> Listing of pointing data:
==*==

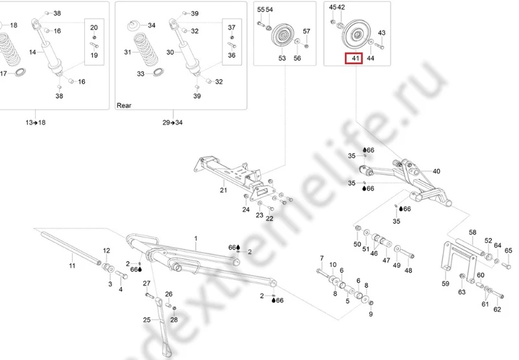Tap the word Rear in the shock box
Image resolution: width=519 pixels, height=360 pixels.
click(x=124, y=106)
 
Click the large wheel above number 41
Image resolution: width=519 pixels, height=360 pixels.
click(x=356, y=35)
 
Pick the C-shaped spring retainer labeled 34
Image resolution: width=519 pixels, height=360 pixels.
click(x=134, y=25)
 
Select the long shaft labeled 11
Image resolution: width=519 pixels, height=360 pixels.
click(x=71, y=248)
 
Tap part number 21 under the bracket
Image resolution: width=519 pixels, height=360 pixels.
click(x=223, y=190)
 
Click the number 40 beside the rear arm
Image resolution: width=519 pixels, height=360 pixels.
click(x=436, y=171)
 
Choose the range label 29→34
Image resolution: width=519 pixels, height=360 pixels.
click(x=172, y=123)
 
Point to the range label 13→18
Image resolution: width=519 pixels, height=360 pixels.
click(x=36, y=123)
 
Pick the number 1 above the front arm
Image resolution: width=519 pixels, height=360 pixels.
click(x=196, y=239)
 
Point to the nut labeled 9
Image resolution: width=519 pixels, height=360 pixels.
click(x=370, y=302)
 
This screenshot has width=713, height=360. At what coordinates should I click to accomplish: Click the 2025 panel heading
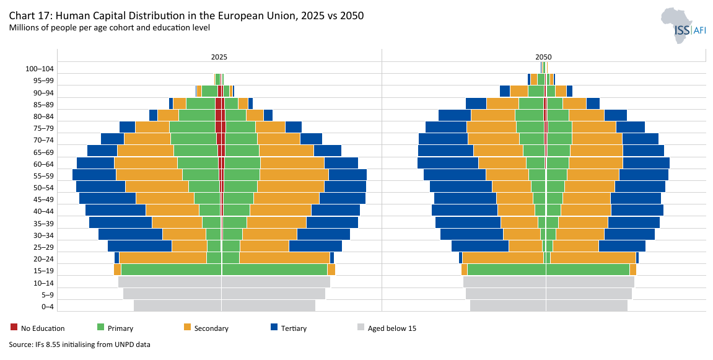point(219,56)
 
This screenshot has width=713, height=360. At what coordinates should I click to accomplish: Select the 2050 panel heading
point(543,56)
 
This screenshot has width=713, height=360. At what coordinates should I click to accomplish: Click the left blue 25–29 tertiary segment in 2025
point(139,246)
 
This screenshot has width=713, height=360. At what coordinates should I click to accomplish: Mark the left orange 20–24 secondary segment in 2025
point(162,258)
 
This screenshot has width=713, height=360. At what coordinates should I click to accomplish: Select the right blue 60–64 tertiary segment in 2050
point(645,163)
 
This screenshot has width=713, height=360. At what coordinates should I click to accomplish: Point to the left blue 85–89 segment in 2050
point(476,103)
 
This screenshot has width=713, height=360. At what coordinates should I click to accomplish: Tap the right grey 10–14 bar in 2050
point(590,282)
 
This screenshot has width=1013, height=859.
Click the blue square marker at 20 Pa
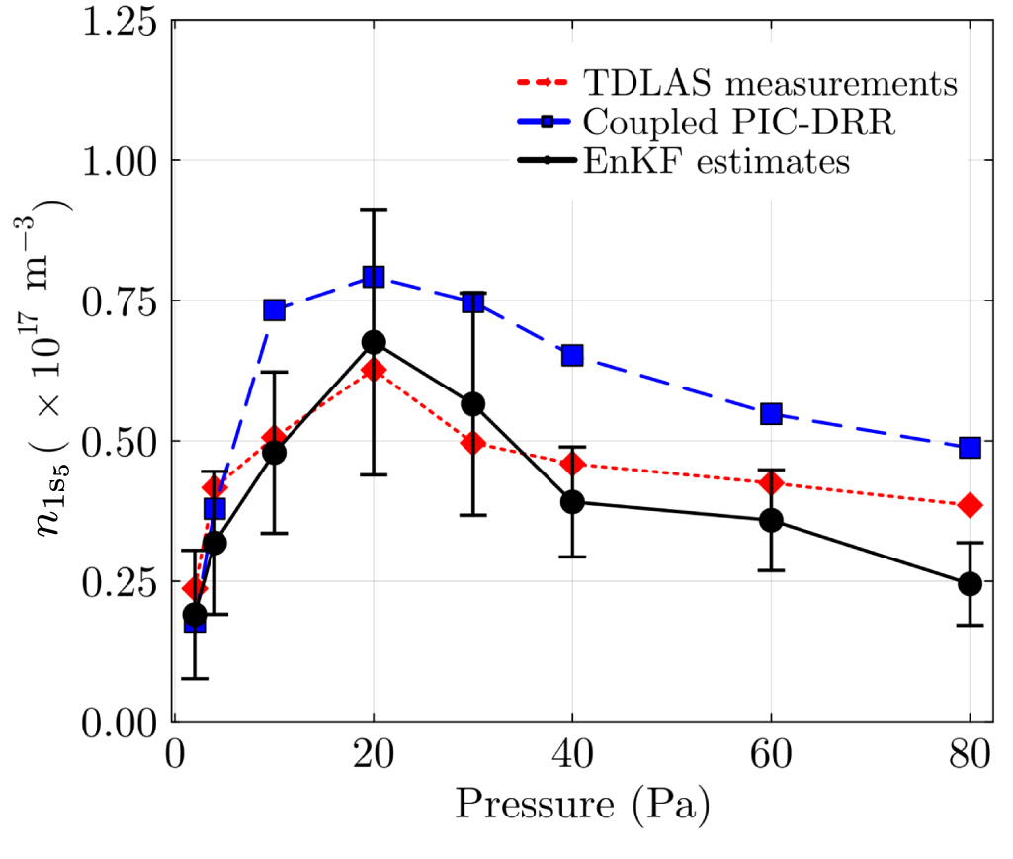(374, 277)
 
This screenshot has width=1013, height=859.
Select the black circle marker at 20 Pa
(374, 342)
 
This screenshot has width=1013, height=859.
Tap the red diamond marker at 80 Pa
(970, 505)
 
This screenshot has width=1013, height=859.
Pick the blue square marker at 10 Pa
(274, 310)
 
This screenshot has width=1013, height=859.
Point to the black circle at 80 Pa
(970, 583)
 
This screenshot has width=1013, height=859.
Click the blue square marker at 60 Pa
(771, 414)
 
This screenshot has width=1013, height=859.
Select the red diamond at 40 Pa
(572, 464)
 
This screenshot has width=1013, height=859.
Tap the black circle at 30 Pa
(473, 404)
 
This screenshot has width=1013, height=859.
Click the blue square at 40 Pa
(572, 355)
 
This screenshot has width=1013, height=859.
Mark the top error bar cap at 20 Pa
(374, 210)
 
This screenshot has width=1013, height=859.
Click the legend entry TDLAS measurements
(770, 83)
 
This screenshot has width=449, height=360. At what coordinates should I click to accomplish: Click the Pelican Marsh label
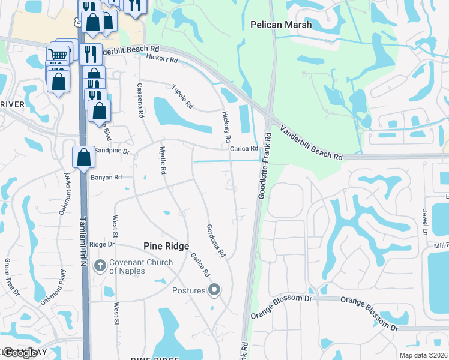pos(280,25)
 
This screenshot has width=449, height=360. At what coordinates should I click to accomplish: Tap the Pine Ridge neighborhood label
pos(166,246)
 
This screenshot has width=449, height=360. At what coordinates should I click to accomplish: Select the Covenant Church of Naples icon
pos(100,263)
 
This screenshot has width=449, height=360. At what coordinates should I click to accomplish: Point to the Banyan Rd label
pos(106,178)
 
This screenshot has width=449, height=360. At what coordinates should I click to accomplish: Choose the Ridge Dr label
pos(101,244)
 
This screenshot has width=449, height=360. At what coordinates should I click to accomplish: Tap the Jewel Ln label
pos(424,223)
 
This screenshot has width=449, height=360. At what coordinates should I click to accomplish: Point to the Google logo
pos(20,352)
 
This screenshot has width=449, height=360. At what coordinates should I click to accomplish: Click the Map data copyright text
pos(423,355)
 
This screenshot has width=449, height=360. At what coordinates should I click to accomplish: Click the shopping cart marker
pos(58,56)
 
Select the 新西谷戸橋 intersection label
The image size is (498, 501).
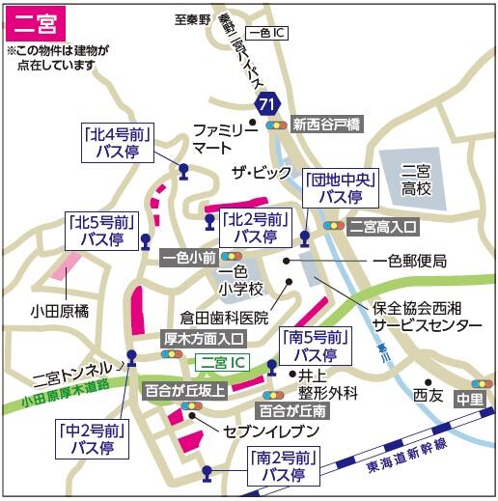coord(326,124)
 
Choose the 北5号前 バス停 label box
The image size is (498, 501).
coord(102,230)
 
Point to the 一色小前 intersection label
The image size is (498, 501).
coord(189,258)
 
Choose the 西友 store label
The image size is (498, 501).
coord(426,394)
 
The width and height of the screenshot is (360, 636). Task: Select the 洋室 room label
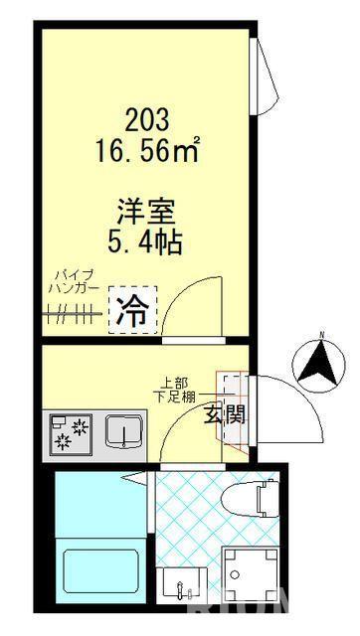click(x=147, y=210)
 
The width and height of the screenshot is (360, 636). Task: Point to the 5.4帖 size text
click(x=147, y=241)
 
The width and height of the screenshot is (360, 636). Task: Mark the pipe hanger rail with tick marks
click(x=74, y=316)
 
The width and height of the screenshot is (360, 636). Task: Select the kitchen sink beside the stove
click(x=125, y=430)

==*==

> What needs to be done: Please recast every line of the listing above as a JSON list of strings, one string per line, with blank lines dropped. Leave the pictures out of your answer.

> Final result:
[
  "Tap the word Rear in the shock box",
  "Image resolution: width=519 pixels, height=360 pixels.",
  "click(x=124, y=106)",
  "Click the large wheel above number 41",
  "Image resolution: width=519 pixels, height=360 pixels.",
  "click(x=356, y=35)",
  "Pick the C-shaped spring retainer labeled 34",
  "Image resolution: width=519 pixels, height=360 pixels.",
  "click(x=134, y=25)",
  "Select the long shaft labeled 11",
  "Image resolution: width=519 pixels, height=360 pixels.",
  "click(x=71, y=248)",
  "Tap part number 21 under the bracket",
  "Image resolution: width=519 pixels, height=360 pixels.",
  "click(x=223, y=190)",
  "Click the number 40 beside the rear arm",
  "Image resolution: width=519 pixels, height=360 pixels.",
  "click(x=436, y=171)",
  "Choose the range label 29→34",
  "Image resolution: width=519 pixels, height=360 pixels.",
  "click(x=172, y=123)",
  "Point to the range label 13→18",
  "Image resolution: width=519 pixels, height=360 pixels.",
  "click(x=36, y=123)",
  "Pick the number 1 above the front arm",
  "Image resolution: width=519 pixels, height=360 pixels.",
  "click(x=196, y=239)",
  "Point to the nut labeled 9",
  "Image resolution: width=519 pixels, height=360 pixels.",
  "click(x=370, y=302)",
  "This screenshot has width=713, height=360. At what coordinates should I click to accomplish: Click the 2025 panel heading",
  "point(219,56)",
  "This screenshot has width=713, height=360. At what coordinates should I click to accomplish: Select the 2050 panel heading",
  "point(543,56)",
  "This screenshot has width=713, height=360. At what coordinates should I click to accomplish: Click the left blue 25–29 tertiary segment in 2025",
  "point(139,246)",
  "This screenshot has width=713, height=360. At what coordinates should I click to accomplish: Mark the left orange 20–24 secondary segment in 2025",
  "point(162,258)",
  "This screenshot has width=713, height=360. At what coordinates should I click to accomplish: Select the right blue 60–64 tertiary segment in 2050",
  "point(645,163)",
  "This screenshot has width=713, height=360. At what coordinates should I click to accomplish: Point to the left blue 85–89 segment in 2050",
  "point(476,103)",
  "This screenshot has width=713, height=360. At what coordinates should I click to accomplish: Tap the right grey 10–14 bar in 2050",
  "point(590,282)",
  "This screenshot has width=1013, height=859.",
  "Click the blue square marker at 20 Pa",
  "(374, 277)",
  "This screenshot has width=1013, height=859.",
  "Select the black circle marker at 20 Pa",
  "(374, 342)",
  "This screenshot has width=1013, height=859.",
  "Tap the red diamond marker at 80 Pa",
  "(970, 505)",
  "This screenshot has width=1013, height=859.",
  "Pick the blue square marker at 10 Pa",
  "(274, 310)",
  "This screenshot has width=1013, height=859.",
  "Point to the black circle at 80 Pa",
  "(970, 583)",
  "This screenshot has width=1013, height=859.",
  "Click the blue square marker at 60 Pa",
  "(771, 414)",
  "This screenshot has width=1013, height=859.",
  "Select the red diamond at 40 Pa",
  "(572, 464)",
  "This screenshot has width=1013, height=859.",
  "Tap the black circle at 30 Pa",
  "(473, 404)",
  "This screenshot has width=1013, height=859.",
  "Click the blue square at 40 Pa",
  "(572, 355)",
  "This screenshot has width=1013, height=859.",
  "Mark the top error bar cap at 20 Pa",
  "(374, 210)",
  "This screenshot has width=1013, height=859.",
  "Click the legend entry TDLAS measurements",
  "(770, 83)",
  "This screenshot has width=449, height=360. At what coordinates should I click to accomplish: Click the Pelican Marsh label",
  "pos(280,25)",
  "This screenshot has width=449, height=360. At what coordinates should I click to accomplish: Tap the Pine Ridge neighborhood label",
  "pos(166,246)",
  "This screenshot has width=449, height=360. At what coordinates should I click to accomplish: Select the Covenant Church of Naples icon",
  "pos(100,263)",
  "This screenshot has width=449, height=360. At what coordinates should I click to accomplish: Point to the Banyan Rd label",
  "pos(106,178)",
  "This screenshot has width=449, height=360. At what coordinates should I click to accomplish: Choose the Ridge Dr label",
  "pos(101,244)",
  "This screenshot has width=449, height=360. At what coordinates should I click to accomplish: Tap the Jewel Ln label",
  "pos(424,223)",
  "This screenshot has width=449, height=360. At what coordinates should I click to accomplish: Point to the Google logo",
  "pos(20,352)",
  "This screenshot has width=449, height=360. At what coordinates should I click to accomplish: Click the Map data copyright text",
  "pos(423,355)",
  "This screenshot has width=449, height=360. At what coordinates should I click to accomplish: Click the shopping cart marker",
  "pos(58,56)",
  "Select the 新西谷戸橋 intersection label",
  "The image size is (498, 501).",
  "coord(326,124)",
  "Choose the 北5号前 バス停 label box",
  "The image size is (498, 501).",
  "coord(102,230)",
  "Point to the 一色小前 intersection label",
  "The image size is (498, 501).",
  "coord(189,258)",
  "Choose the 西友 store label",
  "The image size is (498, 501).",
  "coord(426,394)",
  "The width and height of the screenshot is (360, 636). Task: Select the 洋室 room label",
  "click(x=147, y=210)",
  "The width and height of the screenshot is (360, 636). Task: Point to the 5.4帖 size text",
  "click(x=147, y=241)",
  "The width and height of the screenshot is (360, 636). Task: Mark the pipe hanger rail with tick marks",
  "click(x=74, y=316)",
  "The width and height of the screenshot is (360, 636). Task: Select the kitchen sink beside the stove",
  "click(x=125, y=430)"
]